THE CITIZEN EDITORIAL | 2 NOVEMBER, 2016

A BLOW TO DEMOCRACY


A soldier committed suicide after serving in the Army for 30 years. He left a letter saying that he was taking his own life because of the government’s failure to implement its longstanding promise of One Rank One Pension. As has been the practice --- right or wrong --- ever since Independence political leaders sought to visit the hospital and also meet the bereaved family. Delhi Chief Minister Arvind Kejriwal and Congress vice president Rahul Gandhi were amongst those in the forefront.

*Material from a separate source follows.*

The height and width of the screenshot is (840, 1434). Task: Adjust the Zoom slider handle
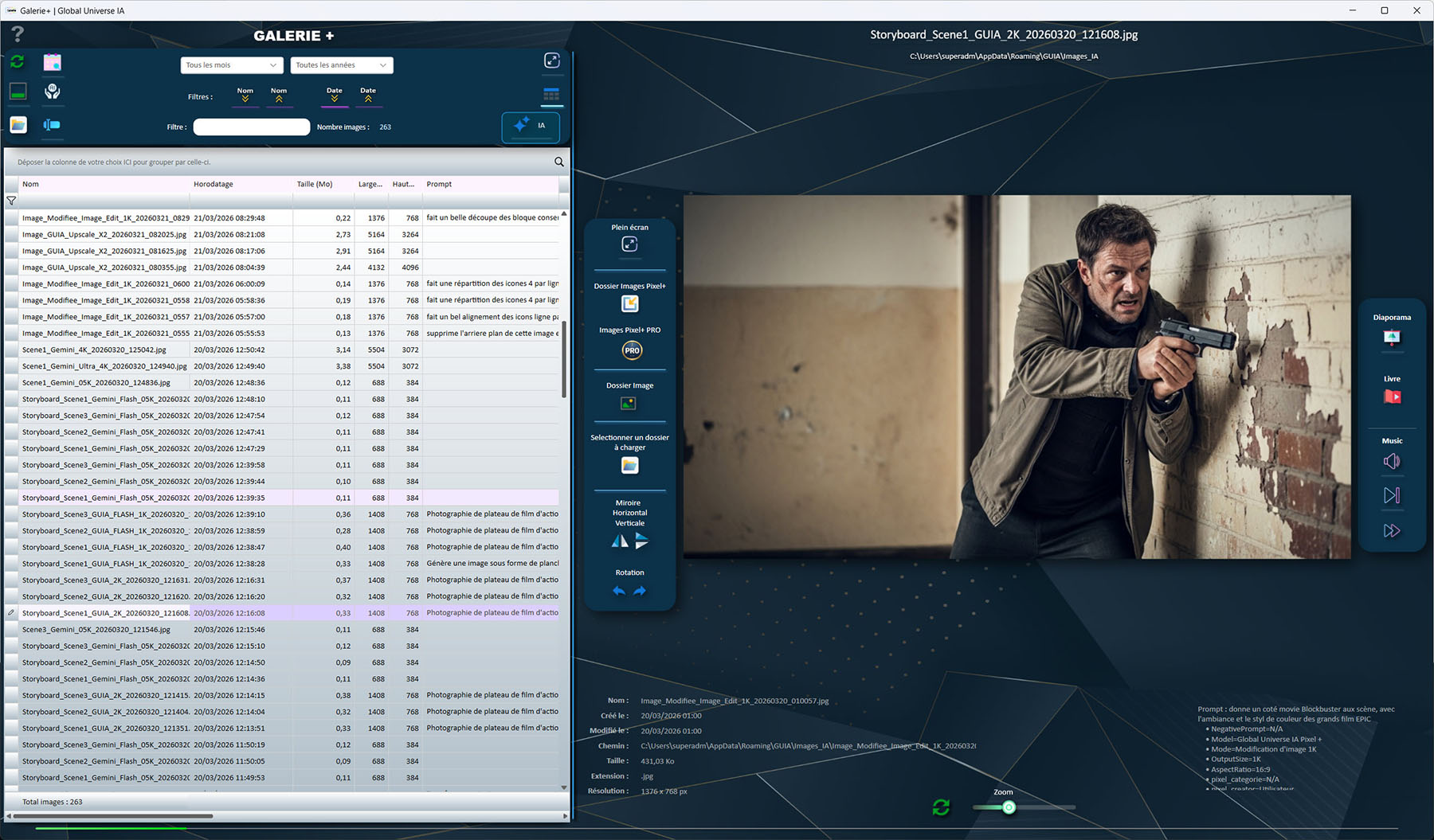[x=1009, y=807]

It was at this point that the Delhi police, under the control of the central government, was let loose on not just the political leaders but also the family of the dead soldier. Minister and former Army chief VK Singh gave a quote to the media suggesting that the soldier might have been of unsound mind. The family members protested, with the soldier’s son joining some AAP demonstrators to express his anger. He was manhandled, kicked and detained in a police station in Delhi.

The Delhi Chief Minister sought to visit the police station to intervene, and his car was surrounded by the police who refused to allow him to move. Rahul Gandhi was detained twice, and was kept in the Tilak Marg police station. BJP spokespersons have appeared on television since, defending the indefensible.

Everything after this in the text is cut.